A Via Varejo, (VVAR3), dona das Casas Bahia e do Ponto Frio, divulgou números considerados sólidos no balanço do quarto trimestre. Mas não foi o suficiente para impulsionar as ações. O banco Credit Suisse, por exemplo, citou que a empresa foi a última a chegar na corrida do varejo online, portanto, apesar dos números robustos, o caminho pela frente é incerto devido às dificuldades que a empresa deve enfrentar para disputar espaço em um mercado já muito concorrido.
As Lojas Americanas e sua controlada B2W já são vistas com mais otimismo, mas porque acabaram de anunciar os planos de finalmente unir suas operações.
Ainda que os analistas avaliem que as ações do Magazine Luiza podem ser menos afetadas pela concorrência acirrada do setor, por ostentar alguns dos números mais positivos entre as varejistas e ter iniciado o processo de digitalização antes, alguns defendem que não há espaço para quatro grandes players no setor de varejo.
Em relatório divulgado após o balanço da B2W e da Americanas, na sexta-feira (5), o Bradesco BBI ressaltou que ambas as empresas começaram bem 2021, mas ainda assim prefere ficar fora dos papéis.
“Embora esperemos que as ações tenham um desempenho superior no curto prazo, mantemos nossa classificação neutra em ambas as ações, impulsionados por preocupações com a concorrência (para todos os quatro grandes participantes do comércio eletrônico [B2W, Americanas, Magalu e Via Varejo])”, diz o relatório do BBI. “Nossa preferência no segmento de comércio eletrônico continua sendo por empresas de menor porte e nichos de atuação como a Enjoei, que apresentam menor exposição às categorias de eletroeletrônicos e eletrodomésticos, e por atuar em uma categoria com baixa penetração do comércio eletrônico, com alto potencial de crescimento”.
Fernando Siqueira, gestor da Infinity Asset, também cita a concorrência como um forte risco ao falar das perspectivas para as ações de varejistas. “Dentre as quatro grandes varejistas, tenho preferência por Magalu, mas ainda assim acho que não tem espaço para tanto player no mercado.

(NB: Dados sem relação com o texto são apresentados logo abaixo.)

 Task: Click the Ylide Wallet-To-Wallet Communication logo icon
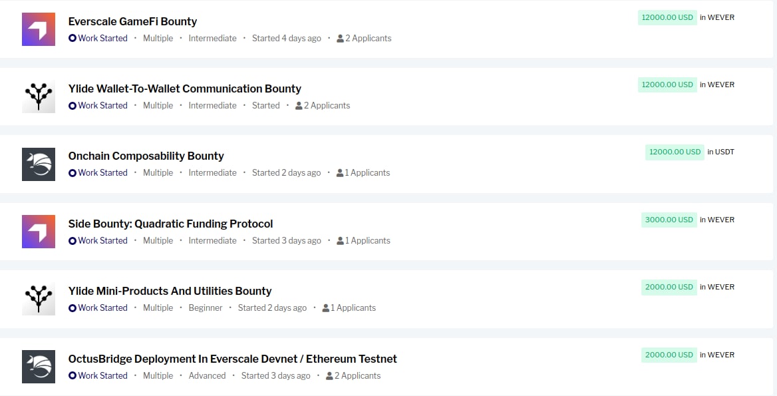click(39, 97)
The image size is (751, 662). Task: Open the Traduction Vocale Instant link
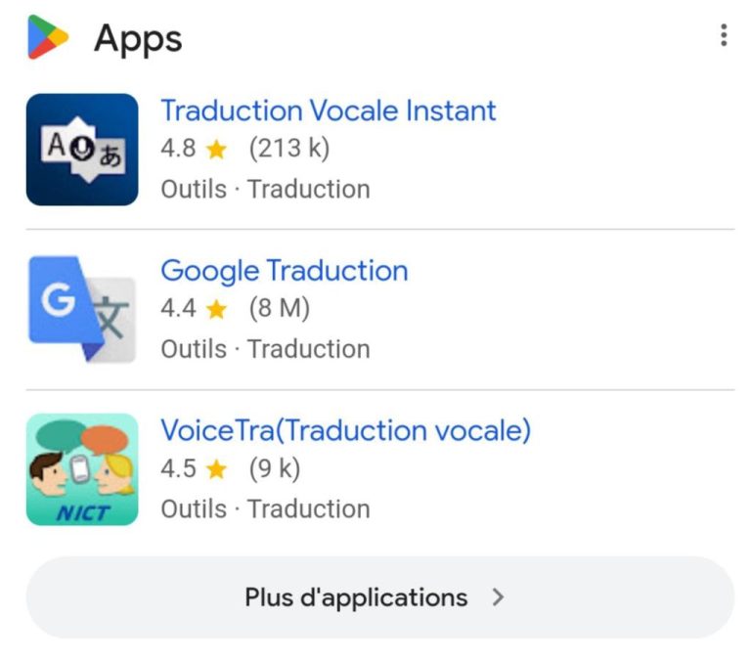(x=329, y=110)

Isso sem falar dos planos agressivos de expansão do Mercado Livre e da Amazon no mercado brasileiro. E além de tudo isso, 2020 não deve se repetir”, diz.
O Mercado Livre anunciou, na semana passada, que vai investir R$ 10 bilhões no Brasil em 2021 com o objetivo de se consolidar ainda mais em seu principal mercado. Antes disso, já havia anunciado mais cinco centros de distribuição no país.
A Amazon, cuja receita passou da marca de mais de US$ 100 bilhões pela primeira vez no quarto trimestre de 2020, anunciou, no fim do ano passado, a implementação de um programa global de logística no Brasil para centralizar em seus próprios centros de distribuição o armazenamento, empacotamento e envio ao consumidor final dos produtos de parceiros de venda no marketplace com foco na entrega rápida. Lembrando que o prazo de entrega é um dos fatores mais levados em consideração pelo cliente ao decidir qual empresa escolher no comércio online.
Vários dos analistas mencionam que, além da concorrência, a redução do consumo é outro grande risco para o varejo em 2021. Além da previsão de uma segunda rodada do auxílio menor, o comércio online não deve repetir o ‘boom’ do ano passado. Com a rotação de ativos, investidores estão justamente saindo das ações ligadas ao varejo online e à tecnologia e partindo para ações mais cíclicas, como aquelas ligadas a commodities.